It’s Monday morning. Those memes I see plastered all over social media every Sunday night hit home like nothing else- we must stop Monday from coming, but how? I always wake before dawn, anxious and displeased, but not for the same reasons as most. I’m not upset about returning to work from a nice weekend. I’m off on Monday, all of them for a while. Don’t be envious though, because I’m headed to the infusion center. I receive several drugs by IV infusion for MS and other chronic conditions weekly. I also get a monthly plasma exchange, which is a highly unpleasant experience the day of, and for several days after.
Infusion is not something I want to be doing, clearly. No one ever excitedly signs up for five plus hours weekly of IV treatments in six month cycles. There are times I don’t think the process is even helping the progression of my conditions. Other times I realize how blessed I am to be able to get treatment. There are people who can’t afford it, or have too much insurance red tape in the way.
Other people aren’t given the the gift of life long enough.
I am blessed, and I need to get my anxious and grumpy Monday morning self down to that infusion center every week with a smile, or at least take the grump monster’s roar down a lot of notches. So, bag packed, it’s time to hit the road. Infusion center, here I come. What did I pack? How do I occupy myself for five hours?
- Headphones- for music and movies on my tablet, and when I don’t feel like talking to the other patients.
- Tablet and phone- endless means of entertainment there.
- Neck pillow- for my long range comfort.
- Blanket- my temperature fluctuates during treatment and it helps me sleep if that’s what I want.
- Charger for my devices- the longer universal kind because they can generally charge everything and with the longer cords, they are usually easier to use reclined.
- Hard candy- for dry mouth and nausea.
- Tissues- the emotions sneak up on me.
- Book- a physical book, not an ebook, because there are a lot of times I don’t want to sleep, but need a break from the electronics.
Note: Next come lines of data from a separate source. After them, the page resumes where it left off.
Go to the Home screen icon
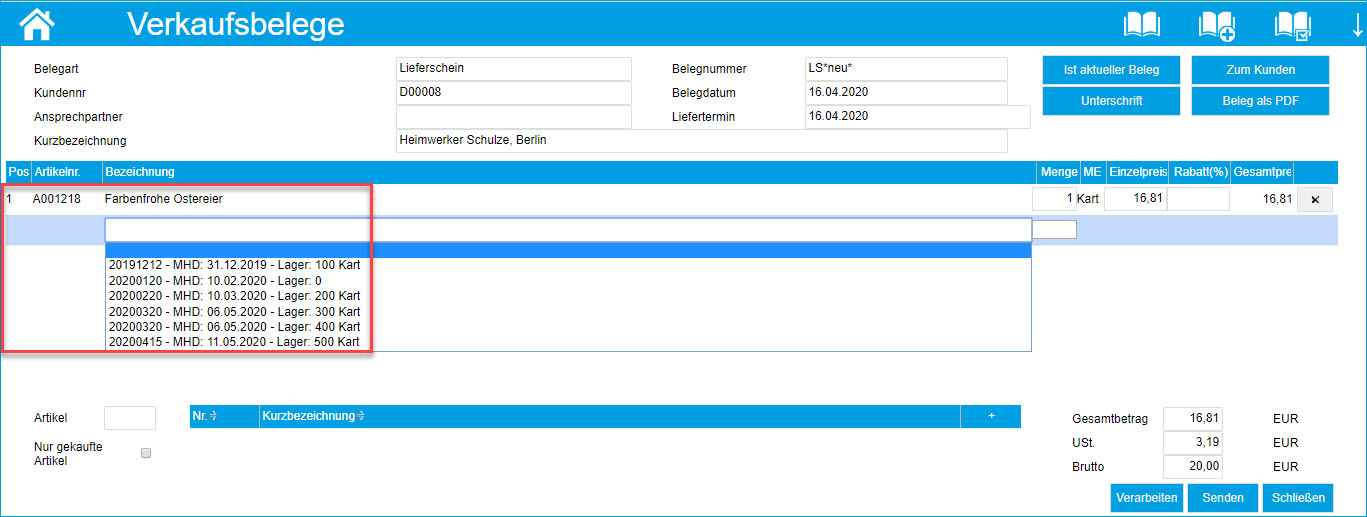 tap(38, 23)
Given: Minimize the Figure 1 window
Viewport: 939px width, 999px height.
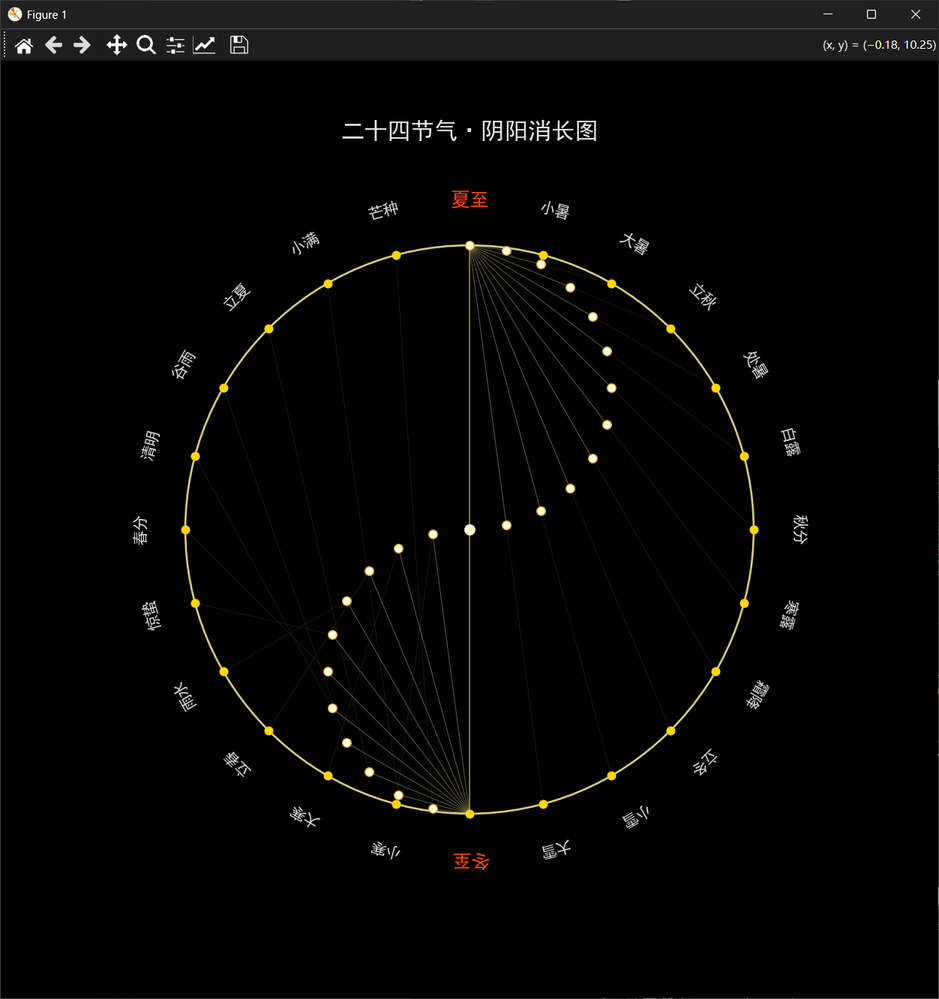Looking at the screenshot, I should 827,14.
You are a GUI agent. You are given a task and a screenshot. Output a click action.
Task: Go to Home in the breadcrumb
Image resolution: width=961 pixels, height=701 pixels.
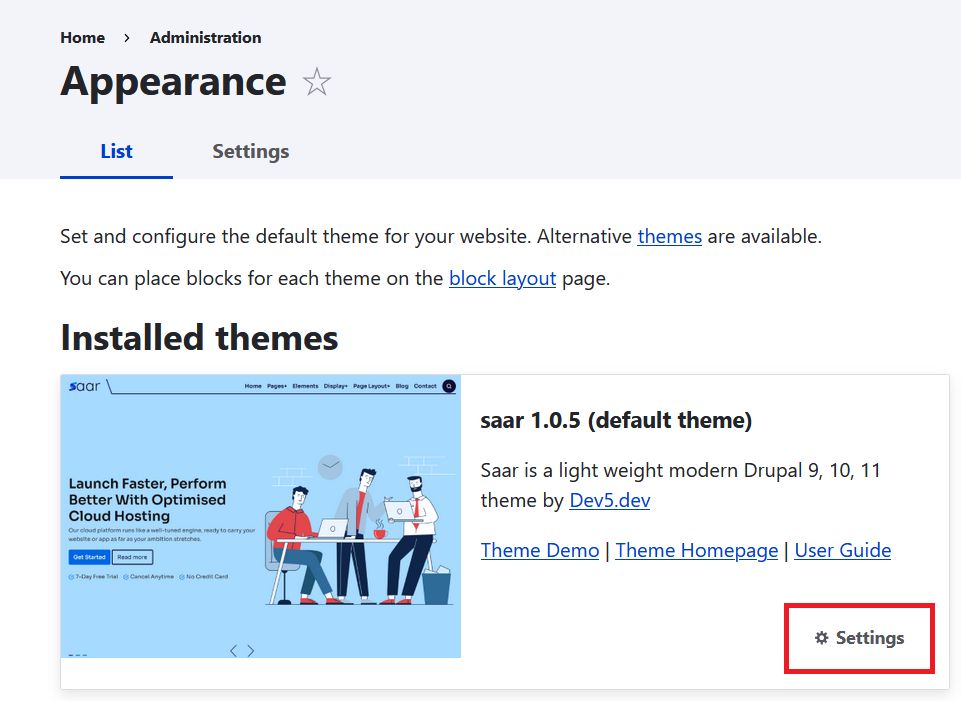point(82,38)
- Magazines- for the same reasons as books, and because they’re nice to leave behind for the other patients.
- Homemade cookies or candy for the nurses- they work so hard, and are so kind. They deserve a treat.
The gnarly Monday morning traffic has been managed. I’m there, in the waiting room, listening for what hysterical mispronounced version of my name would be used to call me back to the large room full of recliners used for the treatments. One would think they’d get my name down pat after three years, but hey, that’s why I go by Ellie. The room is large and rectangular, with more corners than such a room should have. There are large windows, but they are up high, so the sunlight is always weirdly filtered. There are private rooms for the more seriously ill and first time patients. I’m always glad I don’t need the private rooms. I remember my blessings.
People watching is a favorite way of mine to pass the time, regardless of how I’m feeling. It feels awkward to be in the same room as cancer patients receiving chemotherapy, because they are there, some bald, all brave, and I’m there with my non cancerous illnesses that makes me feel like an imposter. I’m thinking about how many times I’ve been told to be thankful I don’t have cancer, which is a weird thing to say to someone. Of course I’m thankful I don’t have cancer, but it devalues the illnesses I do have. They are serious, and there are diseases other than cancer that can be terminal.
Then I realize there are other non cancer patients there, and none of this is a competition. We aren’t here to out sick one another, we are here for treatment only. I remember that I’ve had chemo in the past, in small doses, to treat my autoimmune diseases. Maybe, just maybe, I’m brave, too.
I watch the people, but I still have five hours ahead of me, more if it’s plasma exchange day. So my goal becomes making it through. There needs to be a giant sign posted of rules, or a class on how to act right before one is allowed in the room for treatment.
Here, my rules:
- Be nice. The staff is trying to help. Being mean doesn’t help anything.
- Don’t be smelly. Leave the perfume at home. Some people’s treatments are making them sick to their stomachs. Don’t bring in foods with a strong smell for the same reasons. I don’t want to see you eat, or smell it.
- For the love of everything, put your flipping phone on silent. Nothing aggravates me more than someone who gets 5,000 texts and phone calls while they are there. Try not to talk on it much, or loudly. Voices carry. People want to sleep sometimes. I always feel bad for those without headphones.
- If you bring children with you, please try and keep them from running around the room. Not everyone is receptive to that. Please bring them to me, though. I’d love a baby visitor.
- Don’t talk to another patient if they’re sending obvious leave me alone vibes. Emotions run high in the infusion center.
Thanks for reading this. It’s a sure sign that you love someone going through the infusion process. Having people who care is the most important part of getting through it. If you are going through treatment, stay strong. Please do not forget how brave you are, even when you feel it the least. Please let me know what you’d take to your treatments, how you stay strong, and your rules for the center.